Binaliw: The need for clarity amid outrage
Cebu City Councilor Joel Garganera revealed in recent media interviews that the Department of Environment and Natural Resources (DENR) has allowed the limited reopening of the private landfill facility in Barangay Binaliw operated by Prime Integrated Waste Solutions, Inc. (PIWSI). This is the same facility where a massive trash slide occurred last January, killing 36 sanitation workers and injuring 18 others after heavy rain caused a mountain of garbage to collapse.
Garganera said Mayor Nestor Archival received DENR-7 communication on the limited reopening but did not provide the City Council with a copy. DENR-7 clarified that the partial lifting applies only to a designated interim cell, not to the entire landfill.
At first glance, this development is jarring. It almost sounds as if, while no one was looking, the facility was quietly allowed to resume operations, albeit on a limited basis, while the wounds from the January tragedy remain fresh.
But precisely because it is jarring, we should be careful not to react instinctively. A cautious response is to examine how the process actually works. What exactly was lifted? Who has the authority to issue the clearance? What safety assessments were made? And who has the duty to inform whom about any action concerning the facility?
Under our laws, LGUs have a duty to implement or enforce solid waste law and protect public welfare. Meanwhile, environmental standards compliance monitoring are primarily within DENR’s regulatory domain. Thus, the scope and timing of release of any document are bound by DENR processes and disclosure policies.
But even if the DENR allowed a “limited reopening”, the city government can still act through its various offices to ensure proper solid waste management enforcement, pursuant to its general welfare duty to protect health and safety of its residents. The City Council, on the other hand, can investigate in aid of legislation. It may want to look into whether city waste disposal decisions were properly authorized, or whether the city’s own contingency plans, hauling contracts, and disaster risk reduction measures were adequate.

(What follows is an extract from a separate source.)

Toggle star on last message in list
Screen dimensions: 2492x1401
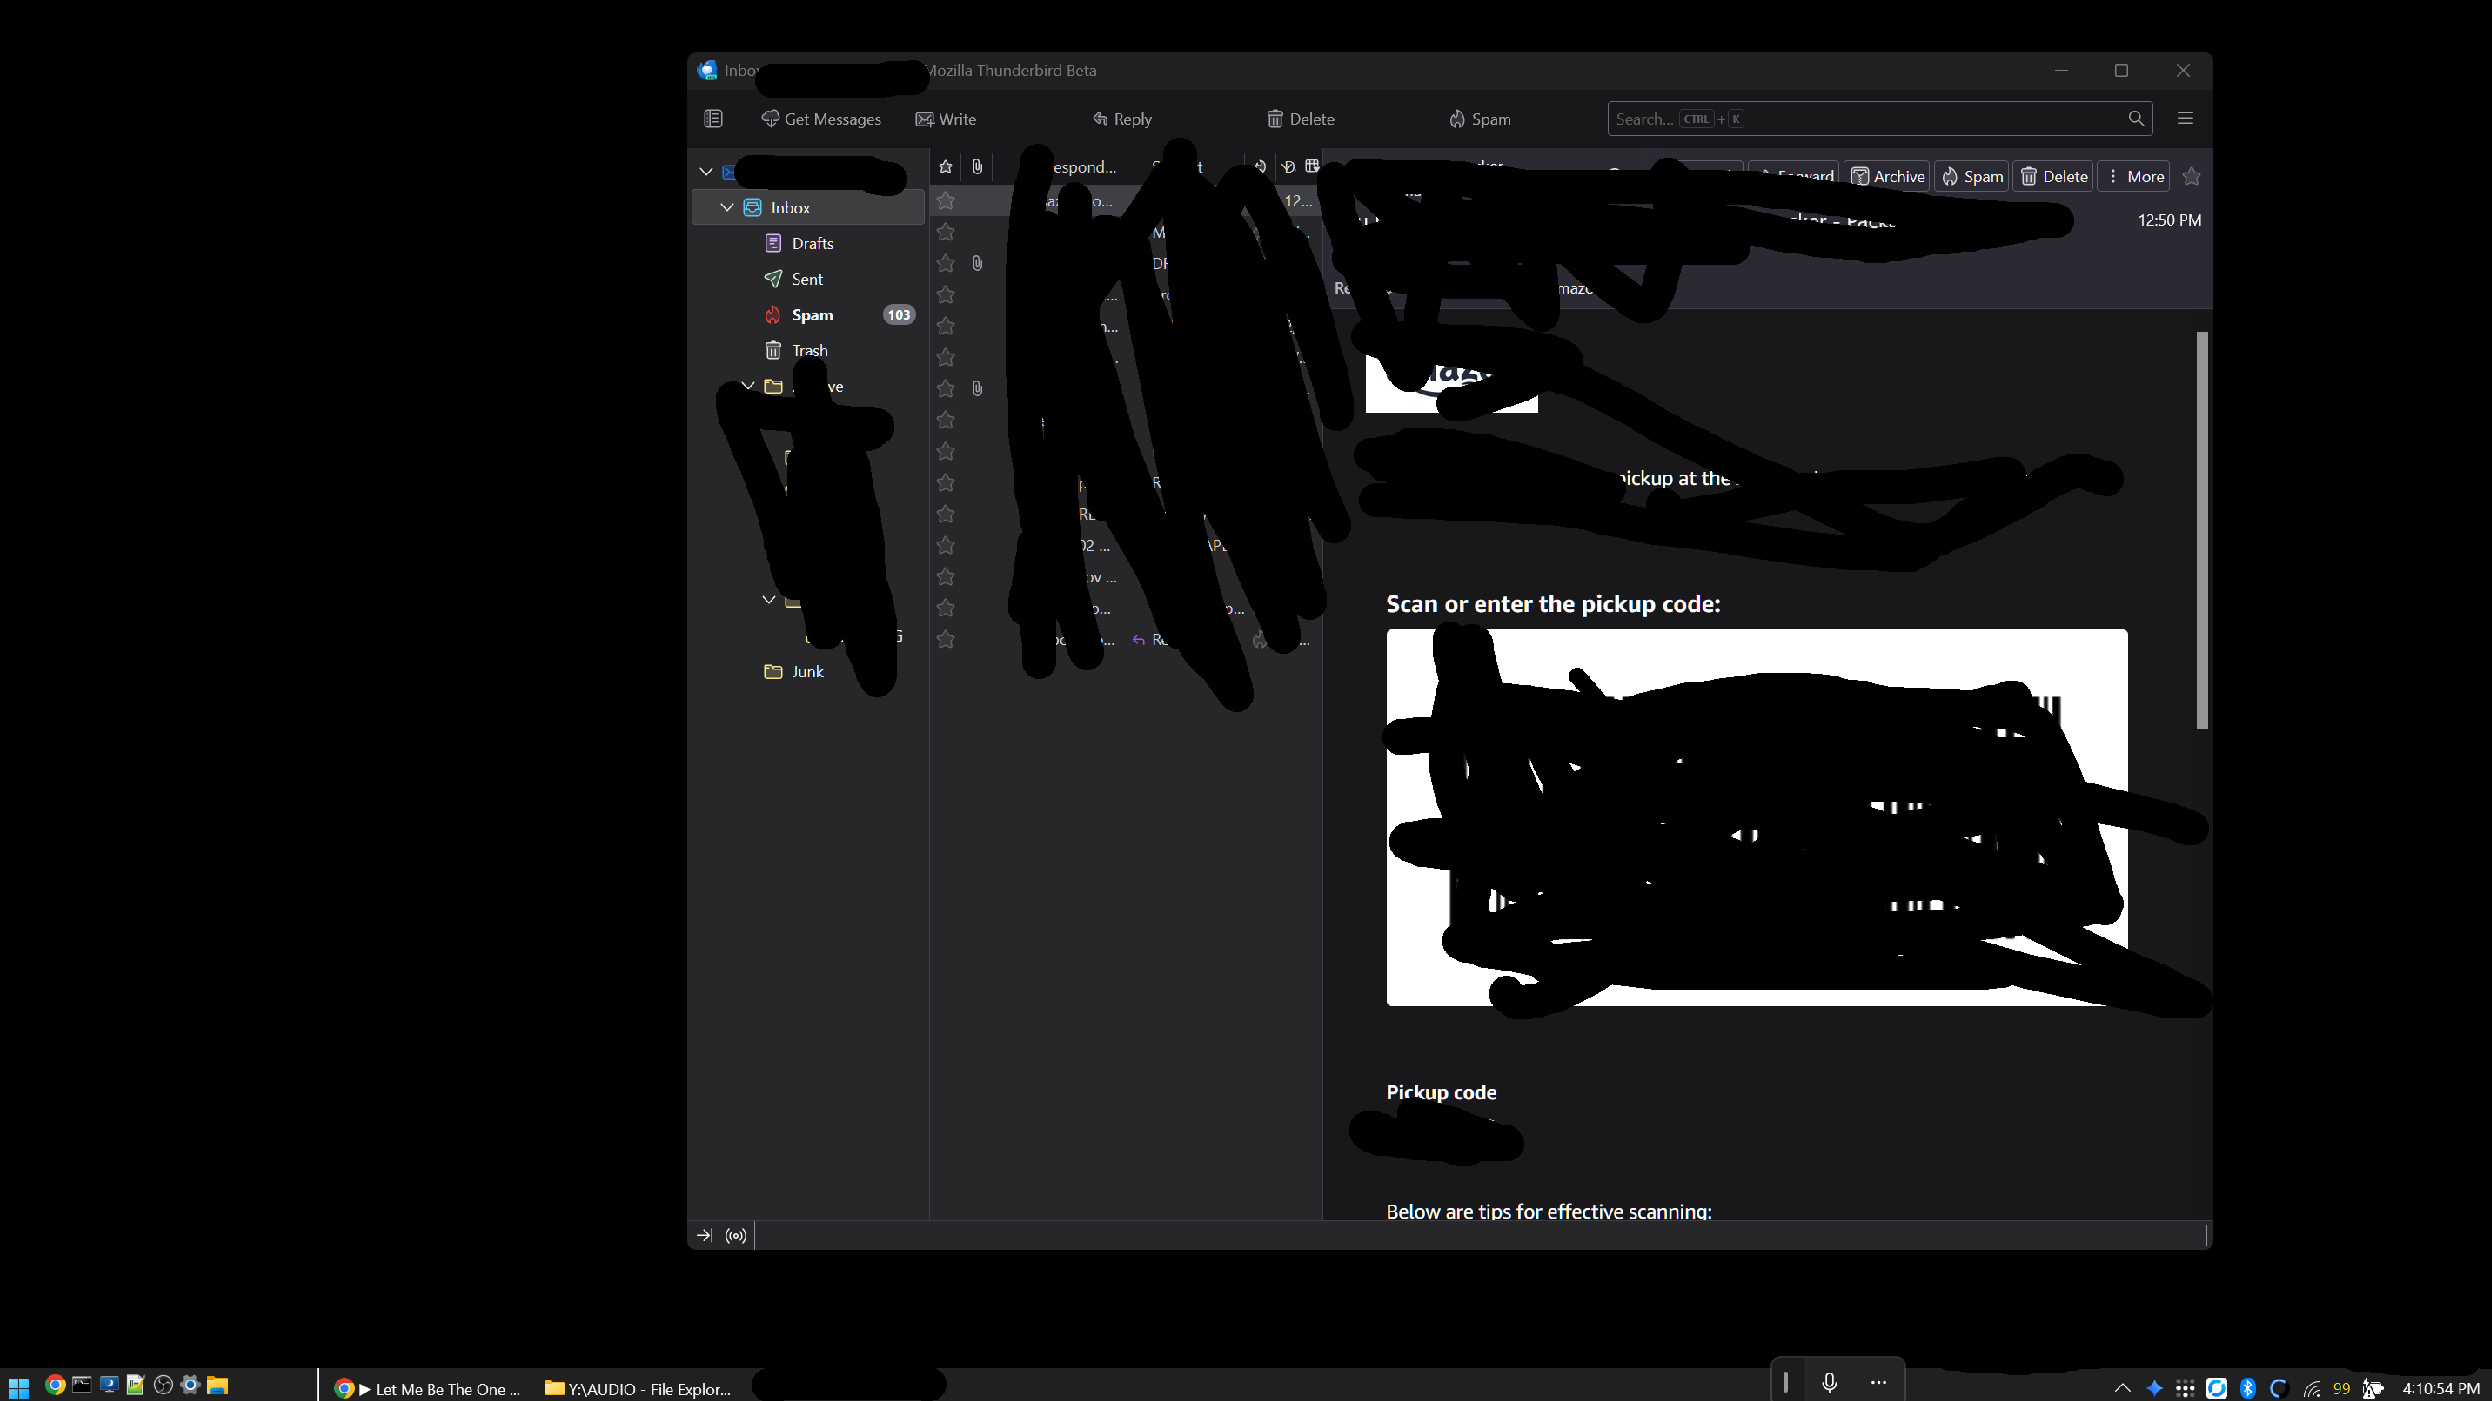coord(945,639)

However, Garganera said the City Council could not properly assess safety, rehabilitation, traffic, and disaster-response concerns because it lacked the documents. Perhaps the City Council can adopt a resolution formally requesting the necessary documents from the DENR Environmental Management Bureau (EMB). Indeed, the people of Cebu City deserve to know the written basis for, and the conditions attached to, the “limited reopening” of the landfill, as well as the EMB findings and monitoring results relating to safety-critical compliance. A resolution would institutionalize the request as an act of the City Council, which generally carries more weight in inter-agency coordination.
And while waiting for the DENR to produce the documents, the council can require the city’s own officials to brief them about the city’s waste disposal arrangement with the facility (if any), safety protocols implemented after the tragic January incident, and DRRM measures, geohazard assessment steps, and contingency plans. This is in line with the LGU’s statutory duty to ensure local solid waste facilities comply with regulations.
The idea is to stay true to the policy of Republic Act No. 9003, or the Ecological Solid Waste Management Act of 2000, by promoting public participation and fostering cooperation among national agencies and local government units. The DENR, for example, has visitorial and enforcement powers to ensure compliance with RA 9003. The City Council can urge formal coordination with the DENR-EMB, but the mayor need not wait for such formal resolution. Given the public safety concerns involved, the mayor should act immediately and coordinate with the DENR-EMB for inspections, compliance verification, and monitoring of the facility.
At some point, complaining about who missed what, who failed to act, or who kept whom in the dark becomes pointless. The laws and policies are already there. They provide the guidelines and guardrails meant to prevent precisely this kind of confusion.
Blame, or the demand for accountability, has its place. Someone must answer for what happened last January, and someone must explain why the public should now be assured that it will not happen again. But it need not dictate the entire news cycle on the issue. The media also has the duty to clarify. If the public is left angry but not informed, the outrage eventually fades and nothing changes, as so often happens in this country.